» **Written request A**: In the Rona Morison profile, what role does she play in The Control Room?
» **Written request B**: Reproduce everything in the Rona Morison profile from "In 2022, she" down to "Theatre in Kingston.".

» **Document section**:
+++

- Born: Glasgow, Scotland
- Occupations: Actress and narrator
- Years active: 2012–present
- Known for: Our Ladies (2019) and Absentia (2020)

= Rona Morison =

Scottish actress and narrator

Rona Morison is a Scottish actress and narrator. Her credits include playing Chell in Our Ladies (2019), Thompson in Absentia (2020), Danni in The Control Room (2022), and Lady Macduff in Macbeth (2025).

==Early life==
Morison was born and raised near to Glasgow in Scotland. Morison attended St Columba's School in Kilmacolm, then joined the Scottish Youth Theatre before being accepted into the Guildhall School of Music and Drama in London at the age of 17.
She graduated from the Guildhall School of Music & Drama in 2011, after attending workshops with Charlotte Munkso at Prima del Teatro and with the Royal Shakespeare Company.

==Career==
===Film and television===
In 2020, Morison appeared in a main role as Chell in the Michael Caton-Jones directed Our Ladies, the world premiere of which, was held at the 2019 BFI London Film Festival on 4 October. and was later screened at the 2020 Glasgow Film Festival.

In 2022, she starred as Danni in the Glasgow-based 3-part BBC drama thriller The Control Room, alongside Daniel Portman.

Morison has also been the narrator of series 6,7 and 8 of the BBC television series This Farming Life. In 2025, Morison starred as Lady Macduff in a cinematic version of the successful 2024 play production of Macbeth, which also starred David Tennant and Cush Jumbo.

===Theatre ===
Morison's theatre career has included Scuttlers at the Royal Exchange Theatre, To Kill a Mockingbird at the Open Air Theatre in Regent's Park, Illusions at the Bush Theatre and The Second Mrs Tanqueray at Rose Theatre in Kingston.
Morison played the lead role of 15-year-old Minnie in the 2017 in a play based on the Phoebe Gloeckner novel and Marielle Heller film The Diary of a Teenage Girl, at the Southwark Playhouse. Morison performed another lead role in the 2018 production of The Prime of Miss Jean Brodie at the Donmar Warehouse.
Morison received a nomination at the 2018 Evening Standard Theatre Awards for the Emerging Talent Award for her performance as Sandy in The Prime of Miss Jean Brodie at the Donmar Warehouse in 2018.

In 2020, Morison has appeared in The Haystack at the Hampstead Theatre

In 2024, Morison starred as Lady Macduff in Donmar Warehouse production of Macbeth, which also starred David Tennant and Cush Jumbo.

+++

» **Information provided**:
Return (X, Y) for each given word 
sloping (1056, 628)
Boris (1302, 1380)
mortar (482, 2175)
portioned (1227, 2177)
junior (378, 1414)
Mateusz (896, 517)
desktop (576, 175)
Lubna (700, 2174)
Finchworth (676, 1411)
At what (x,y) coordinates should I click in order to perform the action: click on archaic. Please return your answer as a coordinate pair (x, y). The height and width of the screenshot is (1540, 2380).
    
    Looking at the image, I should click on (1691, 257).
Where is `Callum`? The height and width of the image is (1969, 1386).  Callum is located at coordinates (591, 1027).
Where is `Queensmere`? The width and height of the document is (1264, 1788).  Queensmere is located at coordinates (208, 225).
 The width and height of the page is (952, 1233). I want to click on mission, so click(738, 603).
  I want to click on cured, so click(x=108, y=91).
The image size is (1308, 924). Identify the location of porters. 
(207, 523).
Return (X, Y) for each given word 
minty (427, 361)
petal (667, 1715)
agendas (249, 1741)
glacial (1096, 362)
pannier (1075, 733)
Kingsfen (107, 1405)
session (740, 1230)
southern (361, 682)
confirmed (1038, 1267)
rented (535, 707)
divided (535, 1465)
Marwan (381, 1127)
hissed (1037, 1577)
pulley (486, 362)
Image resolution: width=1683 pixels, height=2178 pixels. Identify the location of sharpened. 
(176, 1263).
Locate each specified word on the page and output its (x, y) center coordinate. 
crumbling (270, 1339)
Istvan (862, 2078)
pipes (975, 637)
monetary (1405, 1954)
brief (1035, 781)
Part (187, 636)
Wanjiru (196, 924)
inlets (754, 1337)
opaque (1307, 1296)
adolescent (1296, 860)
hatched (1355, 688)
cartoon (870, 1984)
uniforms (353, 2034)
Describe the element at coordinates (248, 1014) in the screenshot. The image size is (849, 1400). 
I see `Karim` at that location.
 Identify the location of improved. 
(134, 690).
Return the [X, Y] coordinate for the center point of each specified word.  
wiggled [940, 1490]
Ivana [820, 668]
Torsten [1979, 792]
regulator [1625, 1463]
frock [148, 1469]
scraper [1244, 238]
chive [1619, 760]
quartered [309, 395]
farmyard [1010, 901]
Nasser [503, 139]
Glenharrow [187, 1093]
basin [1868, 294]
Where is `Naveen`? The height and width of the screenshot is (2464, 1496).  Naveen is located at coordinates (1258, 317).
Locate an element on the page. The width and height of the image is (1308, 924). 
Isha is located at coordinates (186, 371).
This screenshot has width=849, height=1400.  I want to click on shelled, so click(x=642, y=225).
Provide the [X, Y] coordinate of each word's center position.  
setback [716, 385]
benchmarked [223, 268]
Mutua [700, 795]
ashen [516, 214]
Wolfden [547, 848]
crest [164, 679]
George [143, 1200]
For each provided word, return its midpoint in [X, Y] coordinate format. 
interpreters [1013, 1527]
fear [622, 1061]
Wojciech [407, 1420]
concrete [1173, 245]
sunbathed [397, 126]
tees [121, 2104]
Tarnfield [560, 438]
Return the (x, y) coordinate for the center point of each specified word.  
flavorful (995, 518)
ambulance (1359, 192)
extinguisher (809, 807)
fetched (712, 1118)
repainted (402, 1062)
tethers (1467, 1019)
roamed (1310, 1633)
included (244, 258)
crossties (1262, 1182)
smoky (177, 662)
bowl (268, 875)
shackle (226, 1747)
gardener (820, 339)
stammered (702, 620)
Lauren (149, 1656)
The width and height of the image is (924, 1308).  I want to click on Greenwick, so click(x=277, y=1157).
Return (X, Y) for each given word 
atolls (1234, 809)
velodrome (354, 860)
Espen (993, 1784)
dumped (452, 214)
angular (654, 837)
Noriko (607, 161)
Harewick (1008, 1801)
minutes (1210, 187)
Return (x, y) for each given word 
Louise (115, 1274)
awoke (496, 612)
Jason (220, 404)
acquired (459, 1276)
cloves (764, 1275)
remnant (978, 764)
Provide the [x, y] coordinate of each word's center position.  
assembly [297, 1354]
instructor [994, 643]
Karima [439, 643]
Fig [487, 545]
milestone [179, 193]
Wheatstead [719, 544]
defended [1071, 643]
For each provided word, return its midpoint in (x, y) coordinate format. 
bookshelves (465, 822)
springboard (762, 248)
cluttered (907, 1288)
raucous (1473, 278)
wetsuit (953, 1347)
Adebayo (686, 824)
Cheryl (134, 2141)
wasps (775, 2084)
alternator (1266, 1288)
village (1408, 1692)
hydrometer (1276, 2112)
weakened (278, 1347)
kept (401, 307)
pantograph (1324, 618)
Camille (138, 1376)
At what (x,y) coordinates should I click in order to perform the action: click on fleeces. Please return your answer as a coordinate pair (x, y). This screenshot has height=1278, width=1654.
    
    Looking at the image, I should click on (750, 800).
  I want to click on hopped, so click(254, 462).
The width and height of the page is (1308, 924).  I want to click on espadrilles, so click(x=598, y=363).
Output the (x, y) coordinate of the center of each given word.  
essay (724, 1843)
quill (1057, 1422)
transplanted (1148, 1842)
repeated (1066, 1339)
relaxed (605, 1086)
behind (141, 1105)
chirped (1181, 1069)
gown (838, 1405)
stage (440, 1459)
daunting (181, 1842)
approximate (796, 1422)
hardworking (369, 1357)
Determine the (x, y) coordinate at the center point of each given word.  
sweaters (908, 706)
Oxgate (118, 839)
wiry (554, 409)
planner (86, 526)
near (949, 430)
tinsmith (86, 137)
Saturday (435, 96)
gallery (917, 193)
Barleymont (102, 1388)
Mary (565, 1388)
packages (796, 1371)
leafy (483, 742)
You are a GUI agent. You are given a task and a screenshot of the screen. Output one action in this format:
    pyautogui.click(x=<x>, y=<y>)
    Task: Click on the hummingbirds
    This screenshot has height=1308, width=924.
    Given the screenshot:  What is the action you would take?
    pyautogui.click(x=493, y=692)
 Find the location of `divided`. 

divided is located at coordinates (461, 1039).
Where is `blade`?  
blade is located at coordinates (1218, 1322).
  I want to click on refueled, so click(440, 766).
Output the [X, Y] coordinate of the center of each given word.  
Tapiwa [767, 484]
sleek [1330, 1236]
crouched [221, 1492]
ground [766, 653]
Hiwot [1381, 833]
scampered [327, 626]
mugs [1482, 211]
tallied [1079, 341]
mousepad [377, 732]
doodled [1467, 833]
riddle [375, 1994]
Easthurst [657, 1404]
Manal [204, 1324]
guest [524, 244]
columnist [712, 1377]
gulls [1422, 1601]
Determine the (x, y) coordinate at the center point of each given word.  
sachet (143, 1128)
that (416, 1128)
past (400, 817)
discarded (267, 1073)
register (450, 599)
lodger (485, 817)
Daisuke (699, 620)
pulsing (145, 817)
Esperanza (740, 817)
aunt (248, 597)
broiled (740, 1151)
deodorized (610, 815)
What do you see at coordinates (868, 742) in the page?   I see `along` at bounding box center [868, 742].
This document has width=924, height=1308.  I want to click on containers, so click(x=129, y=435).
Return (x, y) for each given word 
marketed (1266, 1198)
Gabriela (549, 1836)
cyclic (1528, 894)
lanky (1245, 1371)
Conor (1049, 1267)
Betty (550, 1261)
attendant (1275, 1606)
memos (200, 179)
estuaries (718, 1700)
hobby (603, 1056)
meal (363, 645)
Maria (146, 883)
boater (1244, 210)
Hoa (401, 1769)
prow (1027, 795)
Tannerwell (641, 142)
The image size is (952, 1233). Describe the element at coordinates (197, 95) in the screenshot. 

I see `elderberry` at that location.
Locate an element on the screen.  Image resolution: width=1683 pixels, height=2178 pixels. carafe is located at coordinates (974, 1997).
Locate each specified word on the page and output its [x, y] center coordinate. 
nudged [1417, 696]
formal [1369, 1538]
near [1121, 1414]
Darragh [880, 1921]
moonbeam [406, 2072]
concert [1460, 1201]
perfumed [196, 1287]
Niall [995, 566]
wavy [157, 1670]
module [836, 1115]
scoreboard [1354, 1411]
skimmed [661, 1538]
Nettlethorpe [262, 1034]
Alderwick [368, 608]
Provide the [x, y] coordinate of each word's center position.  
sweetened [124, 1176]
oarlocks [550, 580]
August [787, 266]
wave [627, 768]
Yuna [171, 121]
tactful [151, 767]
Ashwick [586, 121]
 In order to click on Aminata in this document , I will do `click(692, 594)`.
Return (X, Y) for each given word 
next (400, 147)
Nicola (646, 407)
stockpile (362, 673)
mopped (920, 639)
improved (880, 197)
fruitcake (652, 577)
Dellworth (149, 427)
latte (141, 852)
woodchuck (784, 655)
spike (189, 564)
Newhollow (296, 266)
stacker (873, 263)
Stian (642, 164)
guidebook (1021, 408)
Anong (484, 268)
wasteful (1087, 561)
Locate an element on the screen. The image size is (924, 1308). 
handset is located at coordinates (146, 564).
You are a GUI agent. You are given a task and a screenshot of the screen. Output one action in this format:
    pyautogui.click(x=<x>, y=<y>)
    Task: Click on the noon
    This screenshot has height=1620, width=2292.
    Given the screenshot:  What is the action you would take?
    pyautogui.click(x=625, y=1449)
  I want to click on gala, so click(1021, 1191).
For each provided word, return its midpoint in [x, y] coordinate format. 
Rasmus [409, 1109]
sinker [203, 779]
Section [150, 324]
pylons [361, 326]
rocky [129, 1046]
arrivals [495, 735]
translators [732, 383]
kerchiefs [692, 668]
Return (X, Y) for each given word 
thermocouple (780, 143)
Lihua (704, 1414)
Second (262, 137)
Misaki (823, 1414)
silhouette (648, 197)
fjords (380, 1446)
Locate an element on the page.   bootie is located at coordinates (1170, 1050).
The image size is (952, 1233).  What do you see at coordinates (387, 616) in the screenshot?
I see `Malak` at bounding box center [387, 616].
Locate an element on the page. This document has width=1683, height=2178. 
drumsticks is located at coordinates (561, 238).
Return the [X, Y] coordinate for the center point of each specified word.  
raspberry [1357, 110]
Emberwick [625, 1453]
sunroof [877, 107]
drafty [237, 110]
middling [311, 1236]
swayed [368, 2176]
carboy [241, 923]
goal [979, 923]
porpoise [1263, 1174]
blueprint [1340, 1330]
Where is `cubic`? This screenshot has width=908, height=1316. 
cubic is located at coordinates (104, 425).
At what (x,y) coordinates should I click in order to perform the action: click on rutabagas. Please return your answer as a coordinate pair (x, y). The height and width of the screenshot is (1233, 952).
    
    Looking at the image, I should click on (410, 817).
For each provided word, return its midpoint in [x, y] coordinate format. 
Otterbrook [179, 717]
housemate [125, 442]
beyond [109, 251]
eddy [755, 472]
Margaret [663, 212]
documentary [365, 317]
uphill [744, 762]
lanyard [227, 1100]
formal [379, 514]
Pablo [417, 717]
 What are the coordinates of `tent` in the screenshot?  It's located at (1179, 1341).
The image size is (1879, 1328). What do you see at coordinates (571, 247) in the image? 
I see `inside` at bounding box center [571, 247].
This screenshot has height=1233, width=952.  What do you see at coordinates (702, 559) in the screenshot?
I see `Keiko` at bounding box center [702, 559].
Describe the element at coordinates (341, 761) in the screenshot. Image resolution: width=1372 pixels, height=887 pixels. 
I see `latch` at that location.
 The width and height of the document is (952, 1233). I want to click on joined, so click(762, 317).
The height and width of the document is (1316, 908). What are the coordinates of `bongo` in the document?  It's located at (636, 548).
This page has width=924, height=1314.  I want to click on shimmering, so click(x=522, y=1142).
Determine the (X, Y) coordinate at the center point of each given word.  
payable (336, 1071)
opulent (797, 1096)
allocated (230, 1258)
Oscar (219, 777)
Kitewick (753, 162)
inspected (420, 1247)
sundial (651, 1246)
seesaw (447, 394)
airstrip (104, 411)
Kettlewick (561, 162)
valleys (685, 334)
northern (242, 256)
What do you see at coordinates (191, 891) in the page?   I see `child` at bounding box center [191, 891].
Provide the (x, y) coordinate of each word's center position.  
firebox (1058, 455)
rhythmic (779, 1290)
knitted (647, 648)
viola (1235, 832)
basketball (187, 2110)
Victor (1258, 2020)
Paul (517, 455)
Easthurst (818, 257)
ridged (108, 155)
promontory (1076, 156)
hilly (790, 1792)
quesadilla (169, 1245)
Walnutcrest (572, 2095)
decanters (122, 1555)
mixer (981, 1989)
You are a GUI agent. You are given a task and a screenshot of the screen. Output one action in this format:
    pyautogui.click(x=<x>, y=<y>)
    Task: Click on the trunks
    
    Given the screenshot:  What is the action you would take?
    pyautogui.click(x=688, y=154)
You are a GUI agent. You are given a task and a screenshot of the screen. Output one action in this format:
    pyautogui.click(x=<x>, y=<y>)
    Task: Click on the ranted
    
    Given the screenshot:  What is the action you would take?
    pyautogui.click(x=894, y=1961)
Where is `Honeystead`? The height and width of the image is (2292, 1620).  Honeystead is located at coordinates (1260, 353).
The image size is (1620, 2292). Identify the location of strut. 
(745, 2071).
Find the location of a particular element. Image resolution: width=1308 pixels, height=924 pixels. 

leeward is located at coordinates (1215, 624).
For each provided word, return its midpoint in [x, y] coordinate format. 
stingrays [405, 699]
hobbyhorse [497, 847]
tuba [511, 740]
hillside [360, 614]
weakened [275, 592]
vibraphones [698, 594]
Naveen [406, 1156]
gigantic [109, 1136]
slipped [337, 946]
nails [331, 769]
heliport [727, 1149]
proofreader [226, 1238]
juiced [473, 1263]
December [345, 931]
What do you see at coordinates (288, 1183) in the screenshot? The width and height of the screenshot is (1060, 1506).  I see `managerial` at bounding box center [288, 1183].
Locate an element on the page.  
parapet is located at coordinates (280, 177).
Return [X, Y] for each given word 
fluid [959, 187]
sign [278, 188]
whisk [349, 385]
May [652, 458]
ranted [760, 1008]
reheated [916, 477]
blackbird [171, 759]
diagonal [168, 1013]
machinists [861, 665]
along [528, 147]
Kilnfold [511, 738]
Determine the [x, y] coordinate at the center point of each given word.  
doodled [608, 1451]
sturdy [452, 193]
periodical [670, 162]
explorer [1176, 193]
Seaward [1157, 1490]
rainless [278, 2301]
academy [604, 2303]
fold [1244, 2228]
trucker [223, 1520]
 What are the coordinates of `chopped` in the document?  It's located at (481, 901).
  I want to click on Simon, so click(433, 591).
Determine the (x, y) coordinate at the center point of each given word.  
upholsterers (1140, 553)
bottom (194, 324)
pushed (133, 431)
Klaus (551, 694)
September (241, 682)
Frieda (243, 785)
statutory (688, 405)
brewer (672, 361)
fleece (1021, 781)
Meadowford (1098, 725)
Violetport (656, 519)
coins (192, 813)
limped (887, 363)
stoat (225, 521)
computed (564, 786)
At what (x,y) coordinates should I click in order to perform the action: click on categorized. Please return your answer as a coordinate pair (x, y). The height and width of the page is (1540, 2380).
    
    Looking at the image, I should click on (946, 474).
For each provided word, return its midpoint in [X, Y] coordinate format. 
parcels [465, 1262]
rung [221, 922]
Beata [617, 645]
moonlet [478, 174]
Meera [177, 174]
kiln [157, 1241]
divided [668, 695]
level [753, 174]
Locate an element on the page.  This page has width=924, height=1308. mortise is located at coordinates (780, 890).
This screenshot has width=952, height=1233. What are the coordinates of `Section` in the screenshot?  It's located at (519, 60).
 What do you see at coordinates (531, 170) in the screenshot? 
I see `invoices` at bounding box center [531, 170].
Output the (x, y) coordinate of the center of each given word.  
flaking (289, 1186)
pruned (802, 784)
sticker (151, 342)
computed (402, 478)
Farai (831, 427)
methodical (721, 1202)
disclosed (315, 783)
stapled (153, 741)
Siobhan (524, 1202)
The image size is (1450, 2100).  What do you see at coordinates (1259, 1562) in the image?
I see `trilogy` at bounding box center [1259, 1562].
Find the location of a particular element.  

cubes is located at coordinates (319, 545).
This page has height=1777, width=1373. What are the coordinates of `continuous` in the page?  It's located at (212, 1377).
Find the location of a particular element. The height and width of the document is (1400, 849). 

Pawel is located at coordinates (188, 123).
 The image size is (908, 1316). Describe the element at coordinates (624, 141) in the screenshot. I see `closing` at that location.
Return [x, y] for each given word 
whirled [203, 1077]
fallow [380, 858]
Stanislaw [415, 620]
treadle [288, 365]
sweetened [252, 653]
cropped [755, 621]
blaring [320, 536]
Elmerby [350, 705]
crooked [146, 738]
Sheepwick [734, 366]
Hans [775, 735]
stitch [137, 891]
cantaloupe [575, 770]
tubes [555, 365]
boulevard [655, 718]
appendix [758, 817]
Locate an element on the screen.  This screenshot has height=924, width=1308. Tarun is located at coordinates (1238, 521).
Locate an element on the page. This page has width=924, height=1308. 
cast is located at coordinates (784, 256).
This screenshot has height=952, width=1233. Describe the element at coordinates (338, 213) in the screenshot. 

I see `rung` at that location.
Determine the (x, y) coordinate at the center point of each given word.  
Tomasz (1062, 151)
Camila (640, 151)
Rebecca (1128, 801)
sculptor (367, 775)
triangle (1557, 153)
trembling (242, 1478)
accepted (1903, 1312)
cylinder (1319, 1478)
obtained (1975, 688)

+++

» **Exercise solution A**: Danni

» **Exercise solution B**:
In 2022, she starred as Danni in the Glasgow-based 3-part BBC drama thriller The Control Room, alongside Daniel Portman.

Morison has also been the narrator of series 6,7 and 8 of the BBC television series This Farming Life. In 2025, Morison starred as Lady Macduff in a cinematic version of the successful 2024 play production of Macbeth, which also starred David Tennant and Cush Jumbo.

===Theatre ===
Morison's theatre career has included Scuttlers at the Royal Exchange Theatre, To Kill a Mockingbird at the Open Air Theatre in Regent's Park, Illusions at the Bush Theatre and The Second Mrs Tanqueray at Rose Theatre in Kingston.